Interior Point : For any subset $S$ of $\mathbb{C}$, a point $z_0 \in S$ is said to be an interior point of $S$, if there exists a neighborhood $N(z_0, \epsilon)$ such that $z \in N(z_0, \epsilon) \implies z \in S$.
Boundary Point : For a subset $S$ of $\mathbb{C}$, a point $z_0 \in \mathbb{C}$ is said to be a boundary point of $S$ if every neighborhood $N(z_0, \epsilon)$ of $z_0$ contains points from both $S$ and the complement $S^C$ of $S$.
Open set : A set $S \subseteq \mathbb{C}$, is said to be an open set if all points of $S$ are its interior points, ie. if $\forall z_0 \in S, \exists$, a neighborhood $N(z_0, \epsilon)$ such that $\exists z_1 \in N(z_0, \epsilon), z_1 \in S$ and $\exists z_2 \in N(z_0, \epsilon), z_2 \in S^C$.

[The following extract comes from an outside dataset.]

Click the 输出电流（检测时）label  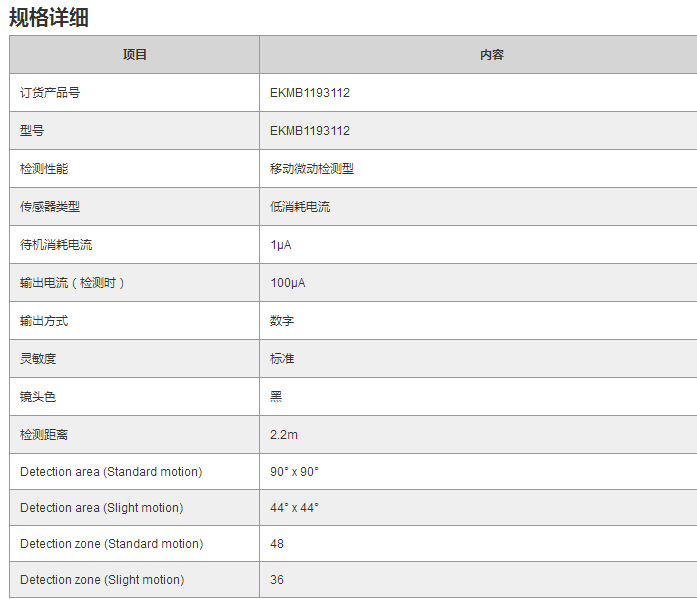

Region : A region is an open set along with some, none or all of its boundary points.
This question asks weather all sets can be decomposed by removing their boundary points to give an open set and some, none or all boundary points (ie. a region). The accepted answer, argues that a non-empty set lacking any interior points cannot be decomposed in this way and is therfore not a region. In particular it cites $\{ z \in \mathbb{C} \mid Re(z) = Im(z), Re(z) >0\}$ or $\{(x,y) \mid x=y, x>0 \}$ as an example of such a set.

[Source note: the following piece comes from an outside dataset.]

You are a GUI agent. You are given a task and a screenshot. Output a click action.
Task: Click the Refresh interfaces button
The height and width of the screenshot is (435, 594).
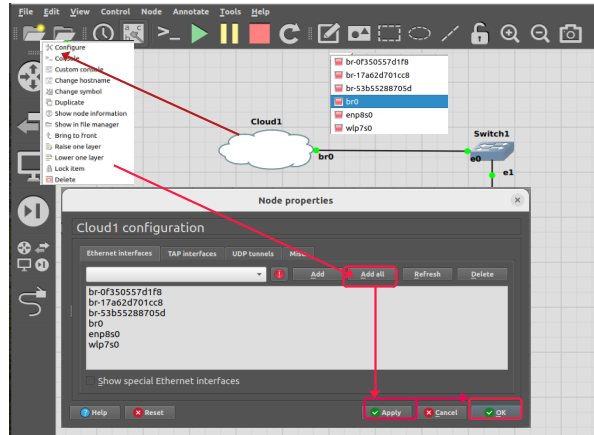coord(427,274)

Here, we see that the empty set is vacuously open.
I reasoned as follows -
If a set $S \in \mathbb{C}$ contains any internal points, we can decompose it as the open set of those internal points, plus the boundary points.

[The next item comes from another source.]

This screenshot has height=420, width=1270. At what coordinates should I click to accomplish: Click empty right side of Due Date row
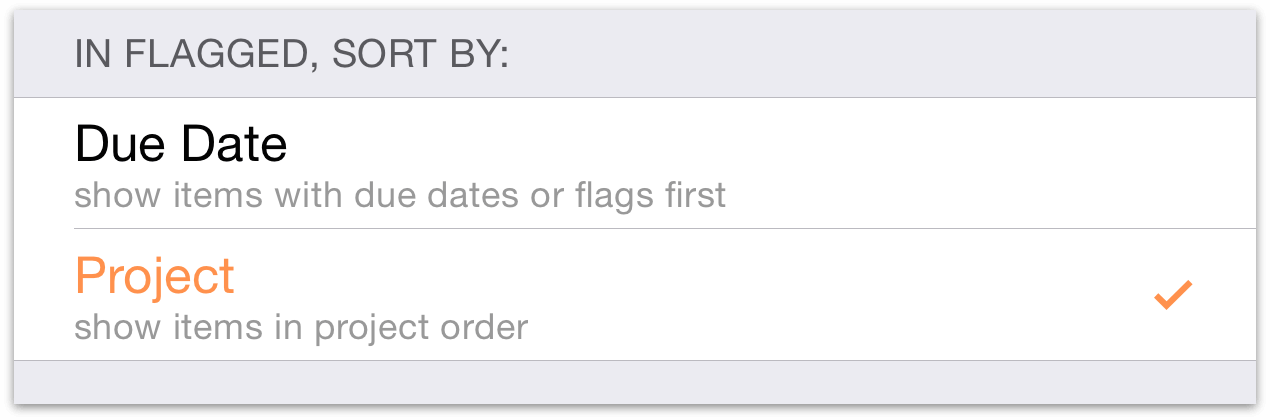point(1000,163)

If it contains no boundary points, than the empty set fulfills the role of the open set. The matter now hinges on the question of weather the empty set can be considered to have any boundary points.
Any neighborhood shall necessarily have points from the universal set, $\mathbb{C}$. The empty set contains no points ;), can the neighborhood be considered to have points from it?
I am tempted to conclude that since there are no points to be contained, the neighborhood automatically includes the 'nothingness' from the empty set, and all sets are therefore regions.
On the other hand, it also seems correct to think that there is no point from $\{ \}$ in the neighborhood because there are simply no points to be had in the first place. This is bolstered by the fact that we do not consider 'empty neighborhoods' in our arguments, though it may be argued that this condition is separate from the issue and is an explicitly excluded factor.
My question is -
Is it correct to say that the all points are boundary points of the empty set and all sets are regions? Can the empty set be considered to have boundary points? Why? What are the criteria for deciding such points?